Rutledge thereafter sued Harley-Davidson for negligence, breach of warranty, and strict products liability, and the company moved for summary judgment. Now, what Rutledge should have done was obtained documents from Harley-Davidson indicating how they determined that the XL883L was defective. Such evidence would have been perfectly admissible and undoubtedly sufficient to create a triable issue of fact and avoid summary judgment. But Rutledge didn't do this.
Instead, Rutledge relied
exclusively on the recall notices and her own description of the accident to prove [Harley-Davidson] breached its duties. She argue[d] that through the recall notices, "Harley-Davidson admits that these motorcycles were 'built with voltage regulator part number 74546-07 which, as a result of a greater body thickness than used in previous model years, may contact the front fender under certain conditions.'"

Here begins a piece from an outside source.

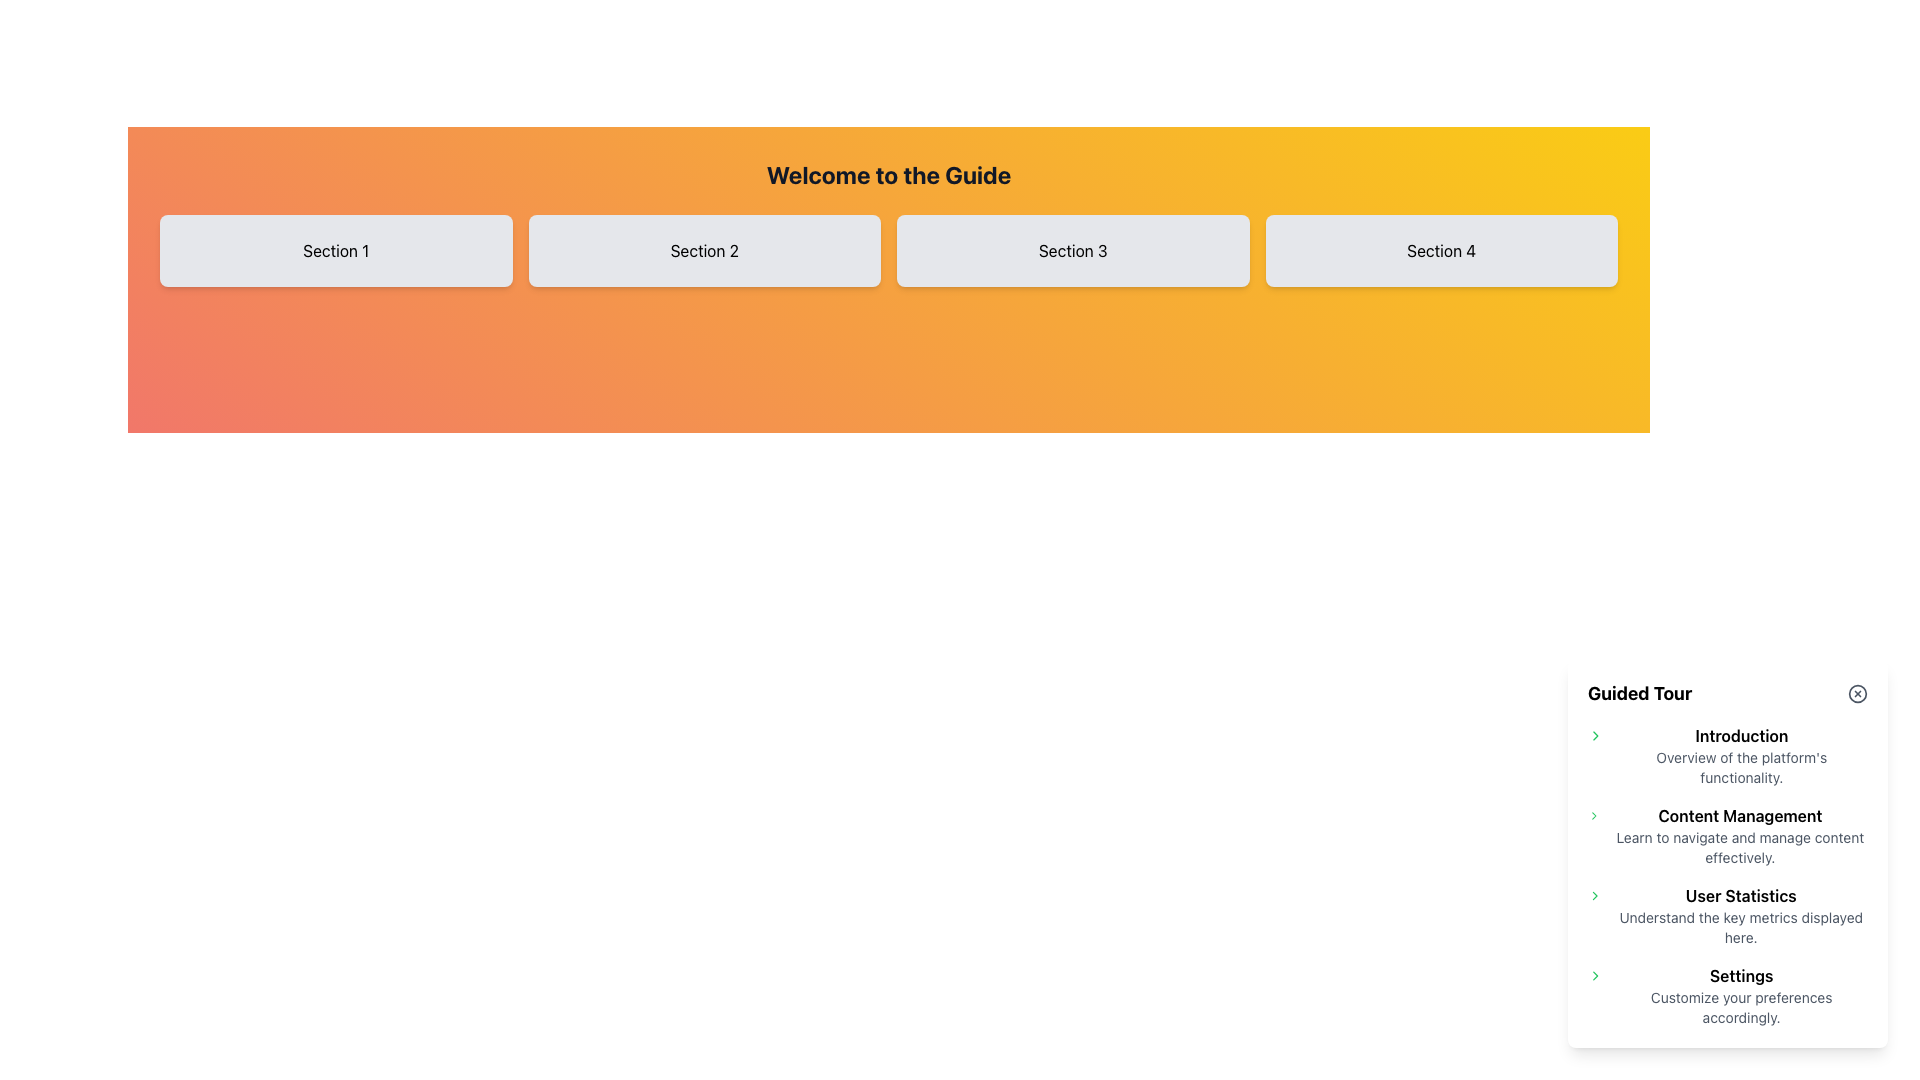 The image size is (1920, 1080). Describe the element at coordinates (1740, 756) in the screenshot. I see `the 'Introduction' text in the guided tour section` at that location.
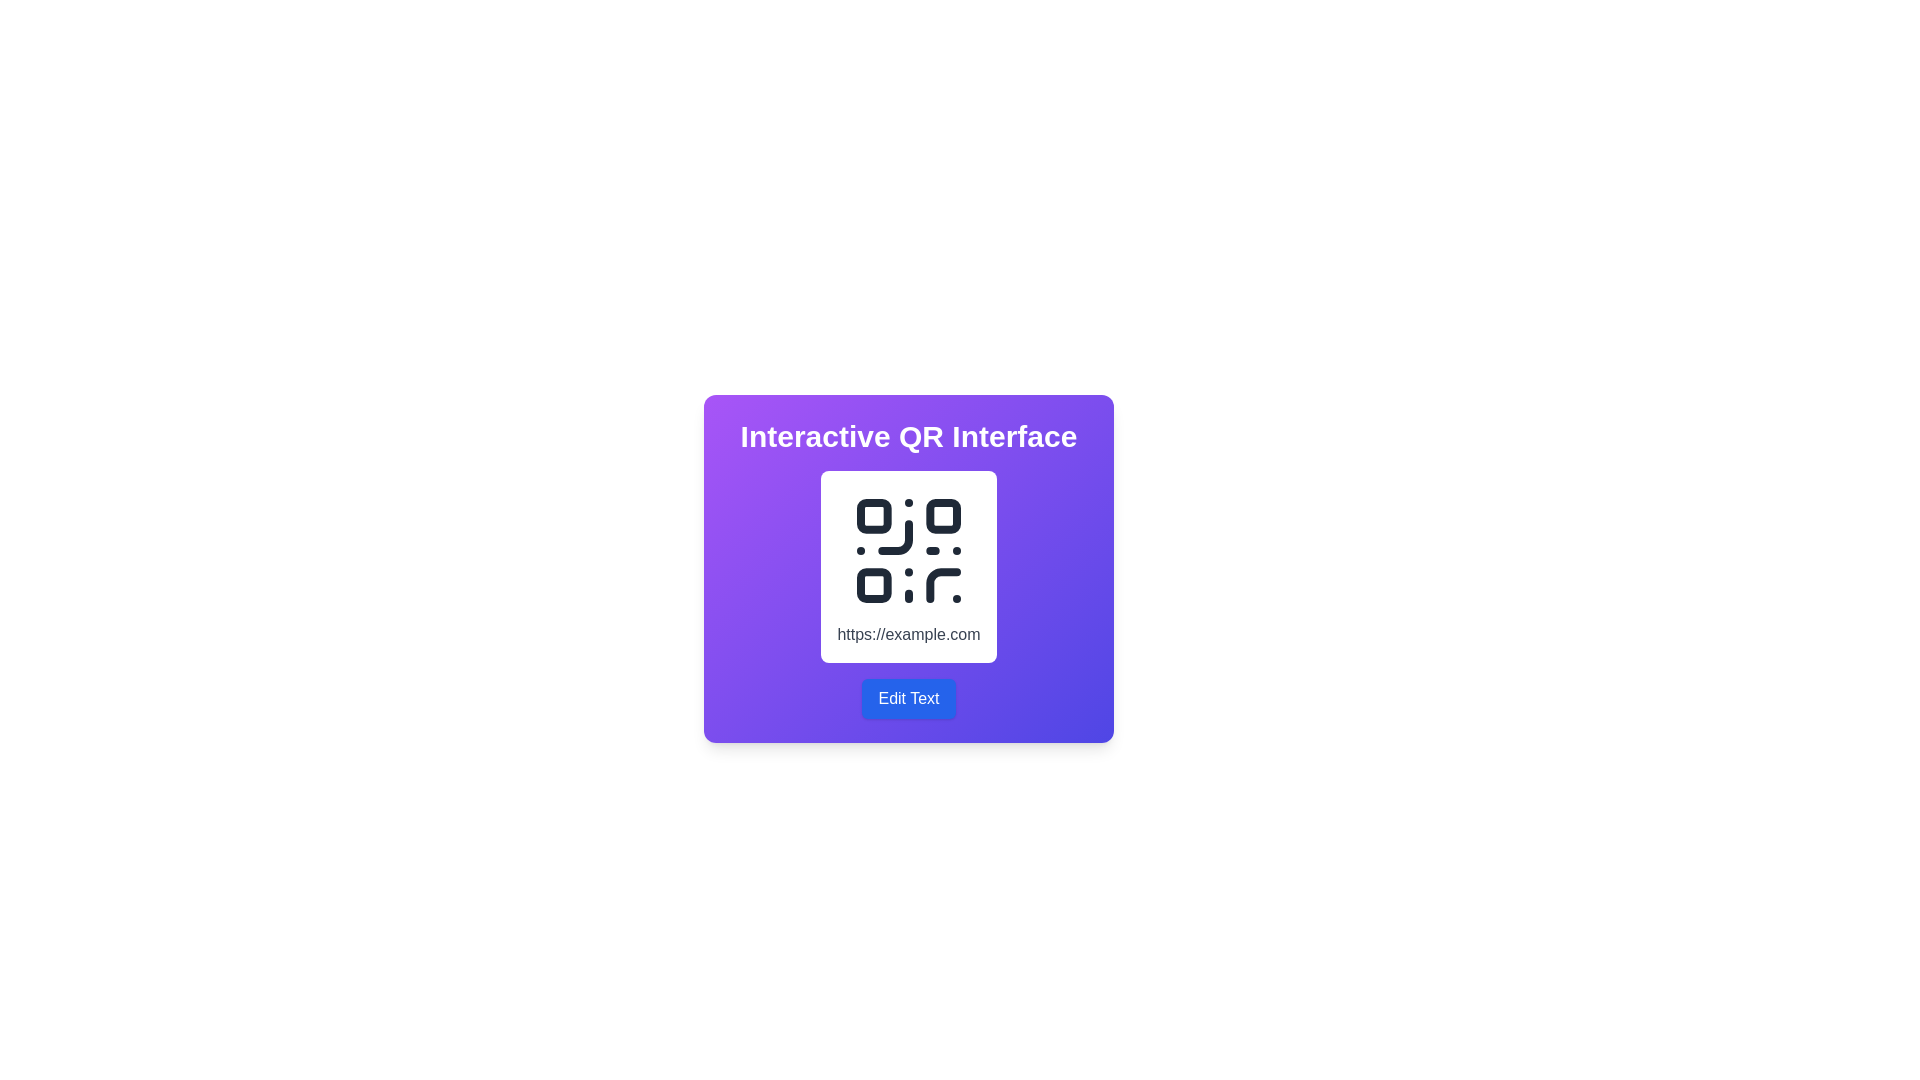  I want to click on the second square from the left on the top row of squares inside the QR code graphic, so click(942, 515).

And the problem with this reliance was that Harley-Davidson "issued the recall notices after [Rutledge]'s accident, and they would have made injury less likely (assuming the alleged defect actually caused the injury)," meaning that fell squarely under Federal Rule of Evidence 407 and were inadmissible. Thus, although the court indicated that it couldn't "help but feel empathy for Ms. Rutledge" because "[s]he clearly suffered a significant injury," it had to grant Harley-Davidson's motion.